Activity:
Among the entries below, please show each line that carries the word "computer".

Data for this task:
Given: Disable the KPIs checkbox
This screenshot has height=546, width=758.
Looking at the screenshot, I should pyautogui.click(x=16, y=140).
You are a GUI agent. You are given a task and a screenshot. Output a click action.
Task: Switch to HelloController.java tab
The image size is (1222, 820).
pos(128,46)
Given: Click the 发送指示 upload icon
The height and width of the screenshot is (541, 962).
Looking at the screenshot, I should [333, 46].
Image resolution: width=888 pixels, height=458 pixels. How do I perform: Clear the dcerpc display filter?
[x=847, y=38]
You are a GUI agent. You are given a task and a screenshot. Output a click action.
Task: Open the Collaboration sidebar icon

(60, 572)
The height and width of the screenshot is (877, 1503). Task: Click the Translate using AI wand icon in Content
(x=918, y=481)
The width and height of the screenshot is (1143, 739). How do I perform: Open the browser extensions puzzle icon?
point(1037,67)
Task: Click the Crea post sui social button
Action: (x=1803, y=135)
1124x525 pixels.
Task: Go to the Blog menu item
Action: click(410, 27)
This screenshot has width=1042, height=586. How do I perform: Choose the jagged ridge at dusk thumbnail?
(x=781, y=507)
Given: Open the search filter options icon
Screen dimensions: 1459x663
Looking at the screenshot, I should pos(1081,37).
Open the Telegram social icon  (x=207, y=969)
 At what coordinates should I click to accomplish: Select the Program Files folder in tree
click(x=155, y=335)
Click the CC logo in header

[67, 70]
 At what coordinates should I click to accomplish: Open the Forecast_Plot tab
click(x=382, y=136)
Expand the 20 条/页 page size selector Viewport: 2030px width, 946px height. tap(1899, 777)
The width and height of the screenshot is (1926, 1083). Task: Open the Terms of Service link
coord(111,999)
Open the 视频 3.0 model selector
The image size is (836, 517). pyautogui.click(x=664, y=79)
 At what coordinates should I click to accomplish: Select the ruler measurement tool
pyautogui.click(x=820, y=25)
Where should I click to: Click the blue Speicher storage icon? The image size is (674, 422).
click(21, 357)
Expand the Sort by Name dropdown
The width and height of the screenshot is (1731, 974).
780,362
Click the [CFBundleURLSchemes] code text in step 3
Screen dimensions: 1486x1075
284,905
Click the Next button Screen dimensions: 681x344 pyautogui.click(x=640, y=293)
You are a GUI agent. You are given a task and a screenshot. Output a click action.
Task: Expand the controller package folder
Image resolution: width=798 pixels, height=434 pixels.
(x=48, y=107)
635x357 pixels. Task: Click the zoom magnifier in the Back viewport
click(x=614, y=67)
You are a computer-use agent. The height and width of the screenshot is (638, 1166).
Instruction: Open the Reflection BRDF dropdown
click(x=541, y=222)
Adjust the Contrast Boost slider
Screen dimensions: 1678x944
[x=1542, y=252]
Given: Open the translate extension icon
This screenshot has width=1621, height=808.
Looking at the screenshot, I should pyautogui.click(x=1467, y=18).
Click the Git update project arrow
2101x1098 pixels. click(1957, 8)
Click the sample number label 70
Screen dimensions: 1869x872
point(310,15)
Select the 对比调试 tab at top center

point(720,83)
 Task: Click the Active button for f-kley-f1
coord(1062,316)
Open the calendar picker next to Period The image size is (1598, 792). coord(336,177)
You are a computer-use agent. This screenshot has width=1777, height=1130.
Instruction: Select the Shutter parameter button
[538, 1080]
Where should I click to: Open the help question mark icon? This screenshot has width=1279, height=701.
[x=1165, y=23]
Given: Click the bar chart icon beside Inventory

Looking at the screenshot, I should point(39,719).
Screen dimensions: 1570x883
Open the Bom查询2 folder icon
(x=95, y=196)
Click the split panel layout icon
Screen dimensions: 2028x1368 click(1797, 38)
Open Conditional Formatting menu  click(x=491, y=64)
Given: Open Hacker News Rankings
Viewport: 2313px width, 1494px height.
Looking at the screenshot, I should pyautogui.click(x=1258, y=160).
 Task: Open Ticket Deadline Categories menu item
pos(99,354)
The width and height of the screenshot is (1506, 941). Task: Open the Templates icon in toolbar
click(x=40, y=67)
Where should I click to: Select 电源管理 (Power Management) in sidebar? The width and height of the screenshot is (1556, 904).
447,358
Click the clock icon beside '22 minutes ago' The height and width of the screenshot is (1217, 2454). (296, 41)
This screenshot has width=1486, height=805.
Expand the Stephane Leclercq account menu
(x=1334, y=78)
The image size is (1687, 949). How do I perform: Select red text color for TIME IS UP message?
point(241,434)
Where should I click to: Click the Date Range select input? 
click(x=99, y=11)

Expected answer:
You are a computer-use agent. The height and width of the screenshot is (638, 1166).
You are a computer-use agent. This screenshot has width=1777, height=1130.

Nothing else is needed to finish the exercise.